*** Begin section ***

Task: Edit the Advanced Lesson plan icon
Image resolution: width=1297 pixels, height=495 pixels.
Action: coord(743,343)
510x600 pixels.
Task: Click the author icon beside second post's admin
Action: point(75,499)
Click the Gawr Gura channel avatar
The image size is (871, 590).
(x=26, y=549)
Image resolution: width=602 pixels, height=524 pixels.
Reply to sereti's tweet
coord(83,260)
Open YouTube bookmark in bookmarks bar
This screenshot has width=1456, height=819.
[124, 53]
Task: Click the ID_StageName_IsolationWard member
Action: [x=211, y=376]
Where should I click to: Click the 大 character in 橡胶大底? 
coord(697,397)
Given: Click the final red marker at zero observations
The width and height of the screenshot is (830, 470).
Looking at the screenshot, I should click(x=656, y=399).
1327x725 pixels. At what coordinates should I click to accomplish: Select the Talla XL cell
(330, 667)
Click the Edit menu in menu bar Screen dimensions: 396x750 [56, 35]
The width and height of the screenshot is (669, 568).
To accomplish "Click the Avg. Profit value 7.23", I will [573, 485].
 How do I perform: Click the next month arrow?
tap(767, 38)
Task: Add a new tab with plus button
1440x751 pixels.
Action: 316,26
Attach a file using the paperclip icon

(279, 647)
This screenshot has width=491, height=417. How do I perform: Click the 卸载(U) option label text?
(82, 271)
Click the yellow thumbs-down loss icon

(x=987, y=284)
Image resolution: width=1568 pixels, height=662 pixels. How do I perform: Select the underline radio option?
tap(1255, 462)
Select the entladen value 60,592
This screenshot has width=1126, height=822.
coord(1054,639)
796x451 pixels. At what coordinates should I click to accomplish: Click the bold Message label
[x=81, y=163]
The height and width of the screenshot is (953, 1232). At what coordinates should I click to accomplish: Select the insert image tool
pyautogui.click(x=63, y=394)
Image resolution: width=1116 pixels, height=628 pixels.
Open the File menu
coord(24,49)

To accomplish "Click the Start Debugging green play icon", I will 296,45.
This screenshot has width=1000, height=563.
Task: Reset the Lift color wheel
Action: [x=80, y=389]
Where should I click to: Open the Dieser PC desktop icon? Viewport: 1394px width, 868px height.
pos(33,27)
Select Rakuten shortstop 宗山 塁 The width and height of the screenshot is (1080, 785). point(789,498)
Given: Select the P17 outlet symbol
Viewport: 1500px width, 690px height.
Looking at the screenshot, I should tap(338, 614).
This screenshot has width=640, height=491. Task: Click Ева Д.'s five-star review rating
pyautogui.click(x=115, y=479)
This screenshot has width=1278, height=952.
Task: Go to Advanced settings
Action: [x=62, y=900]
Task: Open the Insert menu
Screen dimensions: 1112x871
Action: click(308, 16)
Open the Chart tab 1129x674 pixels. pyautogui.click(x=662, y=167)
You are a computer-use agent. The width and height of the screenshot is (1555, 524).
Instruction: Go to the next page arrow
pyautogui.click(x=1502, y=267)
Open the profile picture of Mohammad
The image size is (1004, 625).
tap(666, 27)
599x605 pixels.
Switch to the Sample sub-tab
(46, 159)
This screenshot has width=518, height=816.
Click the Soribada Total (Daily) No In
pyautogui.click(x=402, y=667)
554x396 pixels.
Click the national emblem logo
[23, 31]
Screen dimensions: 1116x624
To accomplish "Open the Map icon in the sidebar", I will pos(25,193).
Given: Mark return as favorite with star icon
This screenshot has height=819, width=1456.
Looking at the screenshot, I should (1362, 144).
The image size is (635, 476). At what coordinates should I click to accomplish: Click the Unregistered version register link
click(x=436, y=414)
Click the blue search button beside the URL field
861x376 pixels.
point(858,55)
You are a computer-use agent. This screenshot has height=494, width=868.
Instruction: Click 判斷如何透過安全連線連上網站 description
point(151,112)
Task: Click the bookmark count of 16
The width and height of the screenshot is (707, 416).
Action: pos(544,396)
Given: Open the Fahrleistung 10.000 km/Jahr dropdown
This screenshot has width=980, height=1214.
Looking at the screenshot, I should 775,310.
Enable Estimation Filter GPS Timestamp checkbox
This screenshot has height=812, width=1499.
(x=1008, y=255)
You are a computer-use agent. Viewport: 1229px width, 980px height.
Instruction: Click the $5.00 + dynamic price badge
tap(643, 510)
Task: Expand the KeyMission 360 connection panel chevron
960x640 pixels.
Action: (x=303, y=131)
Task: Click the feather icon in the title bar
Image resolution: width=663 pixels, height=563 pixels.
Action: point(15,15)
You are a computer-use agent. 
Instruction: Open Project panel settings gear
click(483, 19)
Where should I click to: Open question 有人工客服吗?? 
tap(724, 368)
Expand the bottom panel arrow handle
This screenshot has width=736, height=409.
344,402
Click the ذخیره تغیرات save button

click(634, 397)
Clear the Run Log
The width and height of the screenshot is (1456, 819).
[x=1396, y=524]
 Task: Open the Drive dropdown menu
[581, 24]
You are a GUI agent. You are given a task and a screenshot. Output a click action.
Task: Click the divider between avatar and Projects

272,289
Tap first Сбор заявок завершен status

*** End section ***

Each line from the top of the material above, through the one that contains "Image resolution: width=602", should be restated word for word.

Task: Edit the Advanced Lesson plan icon
Image resolution: width=1297 pixels, height=495 pixels.
Action: coord(743,343)
510x600 pixels.
Task: Click the author icon beside second post's admin
Action: point(75,499)
Click the Gawr Gura channel avatar
The image size is (871, 590).
(x=26, y=549)
Image resolution: width=602 pixels, height=524 pixels.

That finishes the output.